* **Entries**:
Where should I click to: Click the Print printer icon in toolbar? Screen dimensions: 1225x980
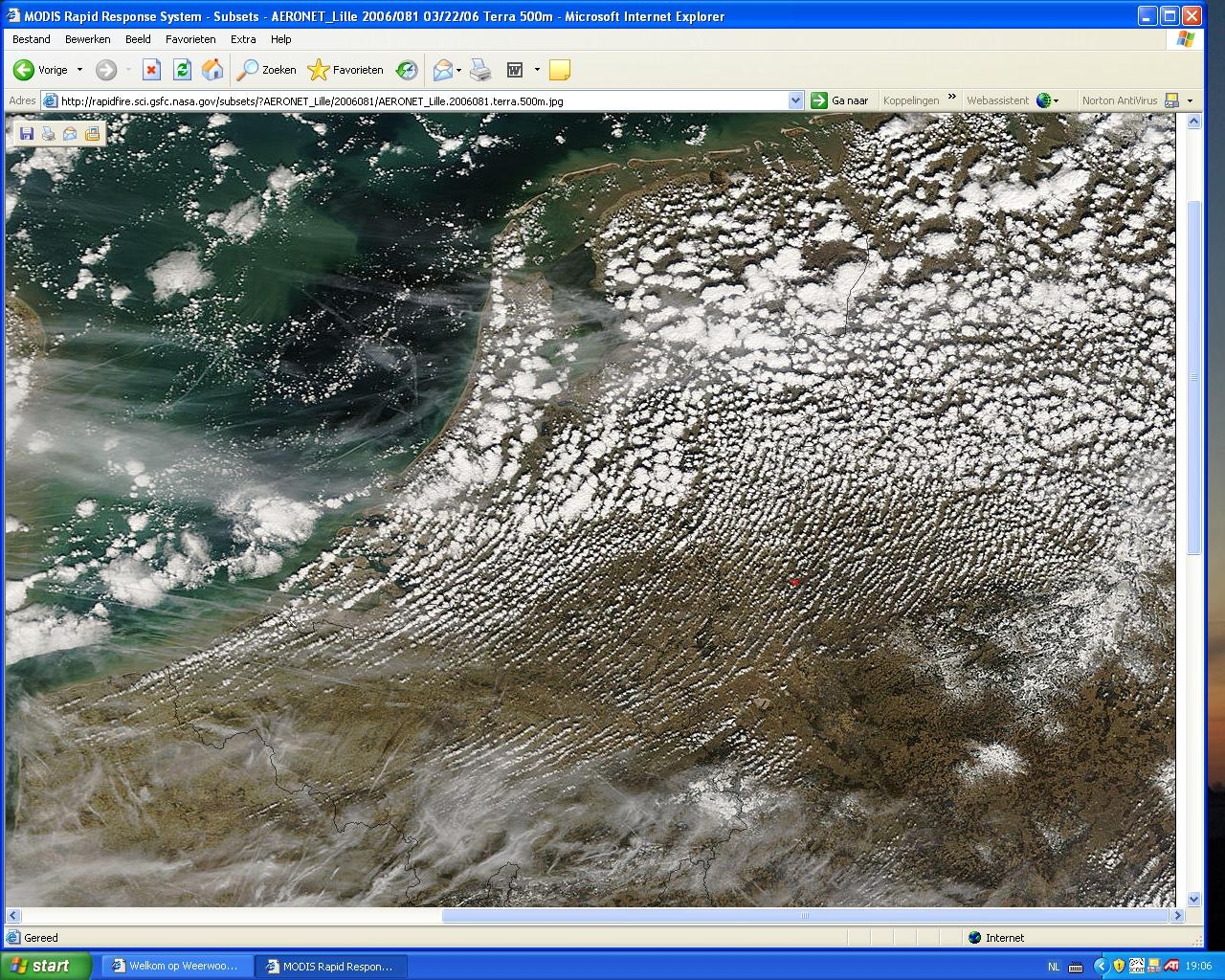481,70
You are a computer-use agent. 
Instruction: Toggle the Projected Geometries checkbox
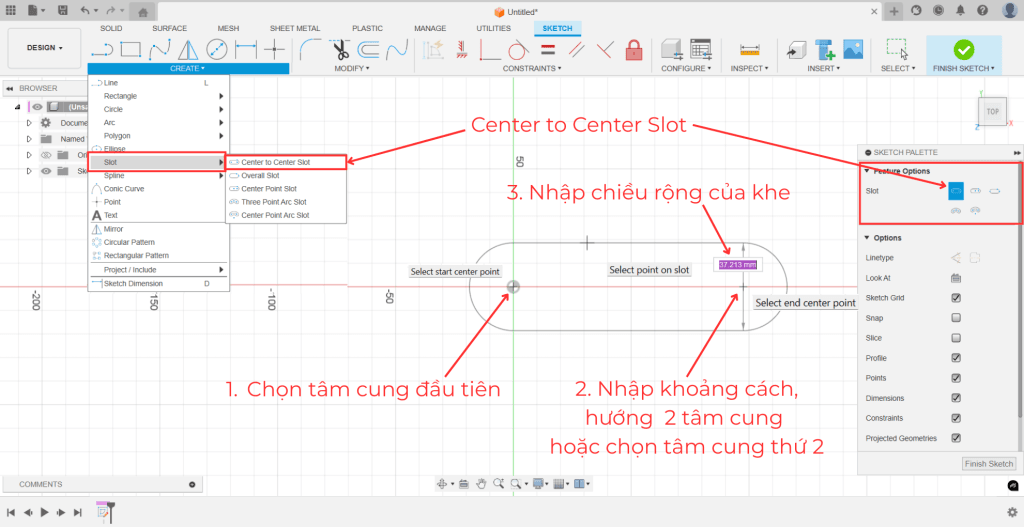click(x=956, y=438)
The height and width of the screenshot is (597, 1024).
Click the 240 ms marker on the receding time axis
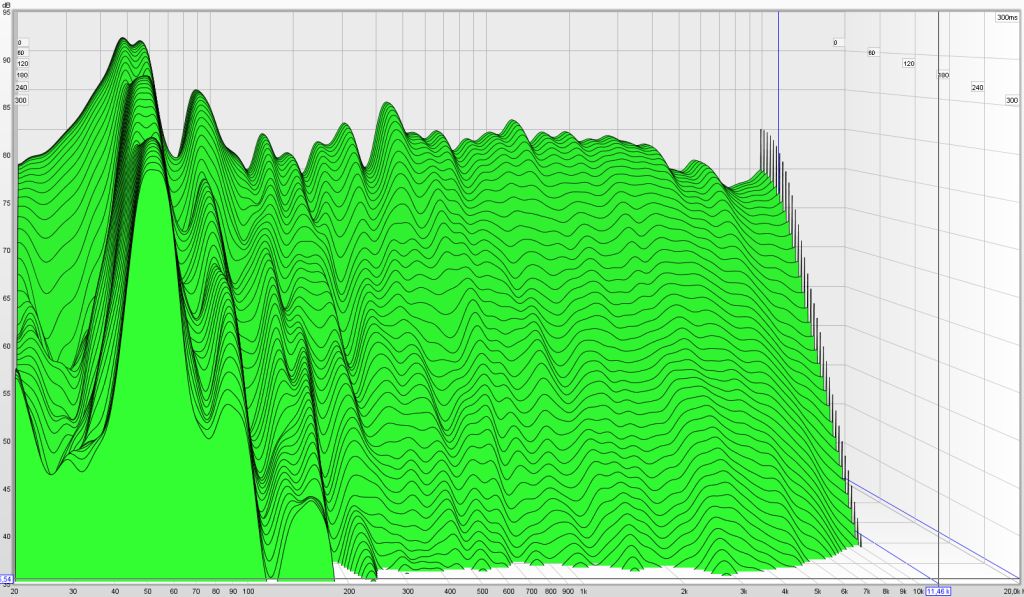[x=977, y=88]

* **Short exercise**: Copy out all the lines of the records above, requests included, and shift every coordinate in the answers by -43. Leave the pictures out of your answer.

* **Exercise result**:
Where should I click to: Click the Print printer icon in toolbar? Screen dimensions: 1225x980
438,27
You are a computer-use agent. 
Instruction: Toggle the Projected Geometries checkbox
click(x=913, y=395)
The height and width of the screenshot is (597, 1024).
Click the 240 ms marker on the receding time axis
[x=934, y=45]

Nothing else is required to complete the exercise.